- _What you will do_:
1. Answer these about the forum thread on getting a GSD or a Golden first:
(a) How many years younger is LoveEcho's female than LoveEcho's male?
(b) Besides Goldens, which breed does webshep say they have helped raise lots of?
(c) According to LoveEcho, what can a stable older dog be for a puppy?
2. Carry the forum thread on getting a GSD or a Golden first forward from the point where the page text stops.

# GSD, Golden Retriever: Which Do I Get First?



## webshep (Feb 20, 2015)

Hi guys,

I've grown up with and been around dogs my whole life and am finally in a place where I can raise a puppy of my own. The two breeds I love are GSD's and Goldens. Together I think they represent the widest spectrum of positive traits people look for in the species. 

I've decided to get one of each, but would like to fully raise one before getting another. The question is which to get first? Getting the shepherd first means a closer bond and more time to train the more... "serious" dog for lack of a better term. I believe there would be less challenges for alpha status with an older shepherd and a younger golden. Pretty clear the big brother would win that fight. My worry here is that the GSD would be uncomfortable once the Golden puppy was introduced and some of my attention went to raising the Golden instead of being 100% focused on the GSD. A typical Golden loves everybody always. A GSD might be seriously affected by competing for attention. 

Introducing a GSD pup into a household with a young Golden would help the GSD's socialization and it wouldn't know any other life than one in which it shares the house and me with the Golden. But what about the bond between me and the GSD? What about the training efficacy? And is there any increased risk of fighting once the GSD is as big as the golden?

I've been stuck on this for weeks and I keep switching back and forth. 

I've helped raise lots of labs and Goldens. Love them to death but there is something so beautiful about the intense way GSD's bond with their owners. It's a whole different type of loyalty and connection. 

I know it comes down to me being a good owner and that I can make either scenario work with proper upbringing. But I'd love to hear your thoughts, particularly those of you who have both breeds. 

Thanks for any input.


----------



## LoveEcho (Mar 4, 2011)

webshep said:


> Hi guys,
> 
> I've grown up with and been around dogs my whole life and am finally in a place where I can raise a puppy of my own. The two breeds I love are GSD's and Goldens. Together I think they represent the widest spectrum of positive traits people look for in the species.
> 
> ...



Who is "alpha" and who "wins" doesn't have much to do with age necessarily... whether or not they would get along depends on the individual dogs. My female is three years younger than my male and she turned into the Queen Bee pretty quickly. It's not really a question that can be answered easily, as there are many, many variables that come into play with each individual dog. I've met just as many unstable, anti-social Goldens as GSDs, so rather than painting the picture based on the breed, remember that it will all depend on the individual dog. 

Your bond and training efficacy with your individual dogs will likely be as strong as you want it to be... I spend a lot of one-on-one time with each of my dogs individually. There is something to be said for a stable older dog being a great "teacher" for a puppy, but that's independent of breed.

Start off with what you're looking for in a dog right now... you picked breeds with vastly different energy levels, drive levels, training requirements, temperaments. Do you know what you want in a GSD? Any ideas on lines?


----------



## dogma13 (Mar 8, 2014)

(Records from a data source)
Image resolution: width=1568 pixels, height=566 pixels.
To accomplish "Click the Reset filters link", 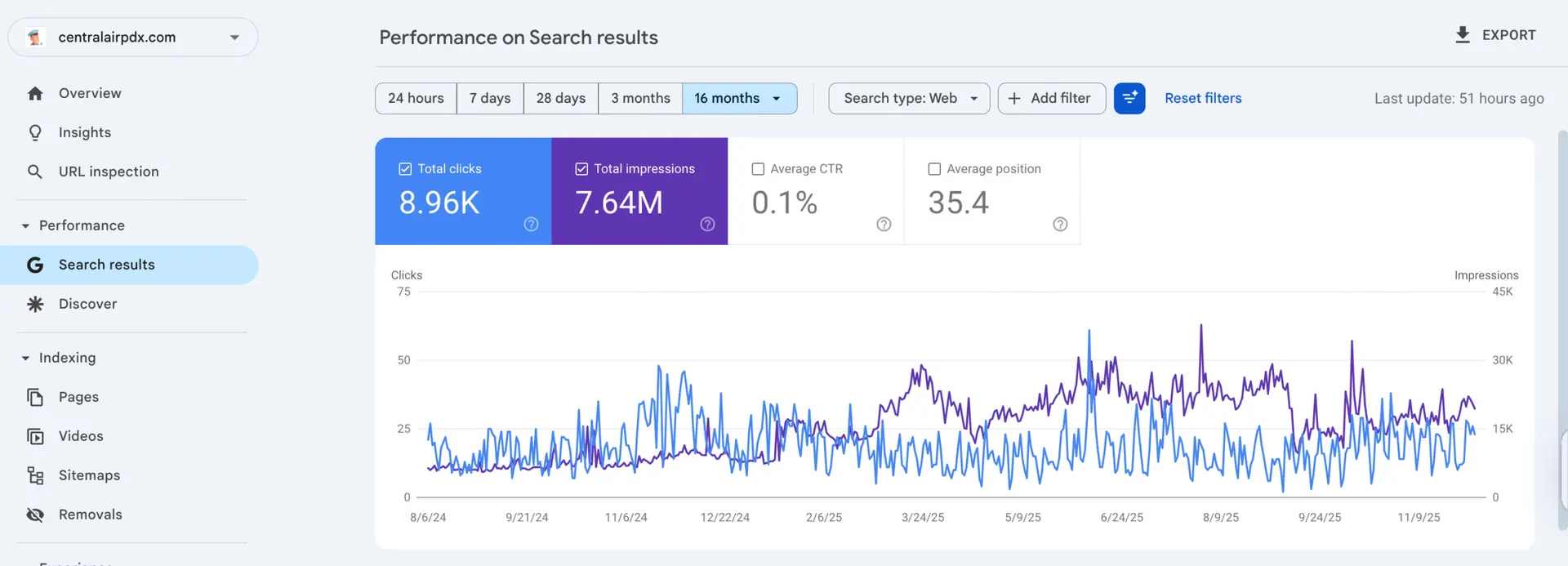I will 1202,98.
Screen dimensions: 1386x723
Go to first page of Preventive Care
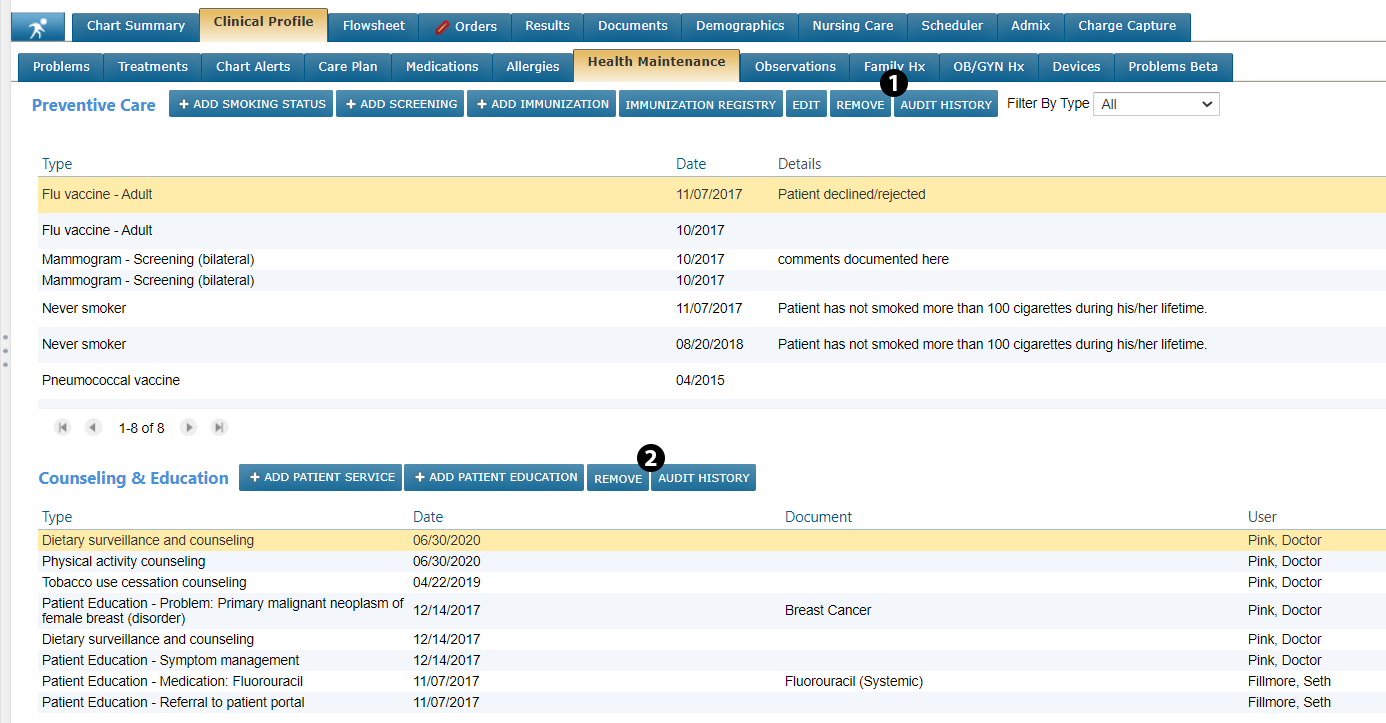click(63, 428)
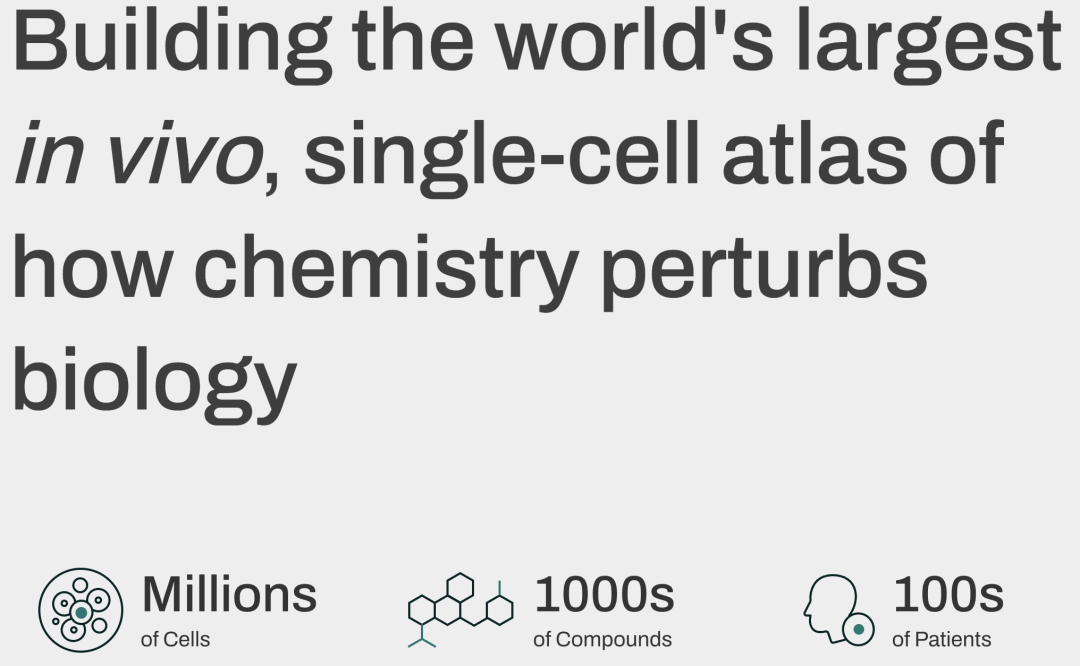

- _Expected responses_:
1.
(a) Three years.
(b) Labs.
(c) A great "teacher."

2.
I really think it's a matter of choosing the second dog to complement the first dog's temperament,which will become apparent after spending time together training and playing.I was fortunate enough to have a sweet tempered 18 mth old female who has been a godsend helping to raise Samson.She can be nurturing or playful as the situation demands.She can also shut him down if gets too rough even though she's half his size.


----------



## llombardo (Dec 11, 2011)

My two favorite breeds too I have a male golden that is 5, a female GSD that is 3.5, a male GSD that is 2.5, a male golden that is almost 2 and a male GSD that is about 4.5 months. Yes they are different breeds, but both are very intelligent and very trainable. My oldest golden is the most obedient dog I have ever had with my female GSD a pretty close second. Even within the breeds you will find differences. My youngest golden is way more happy go lucky then my older one (if that is possible) but the younger one is also very mischievous. The younger GSD will be more like my female GSD then my male(my prediction) Amongst these breeds, I did solid training with them before the next one came in. At least a year and in some cases two years. I waited two years between my oldest golden and female GSD. My youngest golden and youngest GSD are almost two years apart also.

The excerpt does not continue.